» Task brief:
Send back the records in full, character for character.

»»

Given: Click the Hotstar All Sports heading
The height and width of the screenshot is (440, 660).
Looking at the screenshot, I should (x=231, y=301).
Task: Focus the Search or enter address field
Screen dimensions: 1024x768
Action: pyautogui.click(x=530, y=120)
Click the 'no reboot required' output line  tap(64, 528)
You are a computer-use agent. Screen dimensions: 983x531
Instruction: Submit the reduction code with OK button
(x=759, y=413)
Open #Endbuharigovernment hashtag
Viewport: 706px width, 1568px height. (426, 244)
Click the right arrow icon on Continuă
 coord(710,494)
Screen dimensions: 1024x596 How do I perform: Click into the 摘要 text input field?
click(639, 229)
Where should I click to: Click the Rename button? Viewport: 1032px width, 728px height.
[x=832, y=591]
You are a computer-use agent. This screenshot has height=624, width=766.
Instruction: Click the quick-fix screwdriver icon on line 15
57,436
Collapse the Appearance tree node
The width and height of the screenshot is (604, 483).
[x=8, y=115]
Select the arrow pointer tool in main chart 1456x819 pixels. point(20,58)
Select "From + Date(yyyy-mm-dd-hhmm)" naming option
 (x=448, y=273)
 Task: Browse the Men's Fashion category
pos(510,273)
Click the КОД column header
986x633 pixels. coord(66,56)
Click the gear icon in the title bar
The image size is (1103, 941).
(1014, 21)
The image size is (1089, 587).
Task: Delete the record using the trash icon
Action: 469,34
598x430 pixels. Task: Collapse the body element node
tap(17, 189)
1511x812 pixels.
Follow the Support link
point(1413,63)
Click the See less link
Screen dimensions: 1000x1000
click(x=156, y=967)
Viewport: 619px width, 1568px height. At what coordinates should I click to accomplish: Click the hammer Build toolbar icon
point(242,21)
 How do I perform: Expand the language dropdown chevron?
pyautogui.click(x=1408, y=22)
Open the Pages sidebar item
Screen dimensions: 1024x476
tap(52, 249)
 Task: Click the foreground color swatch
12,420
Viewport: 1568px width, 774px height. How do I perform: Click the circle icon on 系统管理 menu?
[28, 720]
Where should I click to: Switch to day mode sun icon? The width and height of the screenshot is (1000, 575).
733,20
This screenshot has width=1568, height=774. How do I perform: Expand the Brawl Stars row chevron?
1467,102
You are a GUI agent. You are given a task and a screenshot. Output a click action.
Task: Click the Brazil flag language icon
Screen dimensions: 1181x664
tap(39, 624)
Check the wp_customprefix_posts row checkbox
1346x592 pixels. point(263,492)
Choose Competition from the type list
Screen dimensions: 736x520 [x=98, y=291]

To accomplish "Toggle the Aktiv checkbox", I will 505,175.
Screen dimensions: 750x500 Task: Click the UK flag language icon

««

» Response area:
Given: Click the Hotstar All Sports heading
The height and width of the screenshot is (440, 660).
Looking at the screenshot, I should (x=231, y=301).
Task: Focus the Search or enter address field
Screen dimensions: 1024x768
Action: pyautogui.click(x=530, y=120)
Click the 'no reboot required' output line  tap(64, 528)
You are a computer-use agent. Screen dimensions: 983x531
Instruction: Submit the reduction code with OK button
(x=759, y=413)
Open #Endbuharigovernment hashtag
Viewport: 706px width, 1568px height. (426, 244)
Click the right arrow icon on Continuă
 coord(710,494)
Screen dimensions: 1024x596 How do I perform: Click into the 摘要 text input field?
click(639, 229)
Where should I click to: Click the Rename button? Viewport: 1032px width, 728px height.
[x=832, y=591]
You are a computer-use agent. This screenshot has height=624, width=766.
Instruction: Click the quick-fix screwdriver icon on line 15
57,436
Collapse the Appearance tree node
The width and height of the screenshot is (604, 483).
[x=8, y=115]
Select the arrow pointer tool in main chart 1456x819 pixels. point(20,58)
Select "From + Date(yyyy-mm-dd-hhmm)" naming option
 (x=448, y=273)
 Task: Browse the Men's Fashion category
pos(510,273)
Click the КОД column header
986x633 pixels. coord(66,56)
Click the gear icon in the title bar
The image size is (1103, 941).
(1014, 21)
The image size is (1089, 587).
Task: Delete the record using the trash icon
Action: 469,34
598x430 pixels. Task: Collapse the body element node
tap(17, 189)
1511x812 pixels.
Follow the Support link
point(1413,63)
Click the See less link
Screen dimensions: 1000x1000
click(x=156, y=967)
Viewport: 619px width, 1568px height. At what coordinates should I click to accomplish: Click the hammer Build toolbar icon
point(242,21)
 How do I perform: Expand the language dropdown chevron?
pyautogui.click(x=1408, y=22)
Open the Pages sidebar item
Screen dimensions: 1024x476
tap(52, 249)
 Task: Click the foreground color swatch
12,420
Viewport: 1568px width, 774px height. How do I perform: Click the circle icon on 系统管理 menu?
[28, 720]
Where should I click to: Switch to day mode sun icon? The width and height of the screenshot is (1000, 575).
733,20
This screenshot has width=1568, height=774. How do I perform: Expand the Brawl Stars row chevron?
1467,102
You are a GUI agent. You are given a task and a screenshot. Output a click action.
Task: Click the Brazil flag language icon
Screen dimensions: 1181x664
tap(39, 624)
Check the wp_customprefix_posts row checkbox
1346x592 pixels. point(263,492)
Choose Competition from the type list
Screen dimensions: 736x520 [x=98, y=291]

To accomplish "Toggle the Aktiv checkbox", I will 505,175.
Screen dimensions: 750x500 Task: Click the UK flag language icon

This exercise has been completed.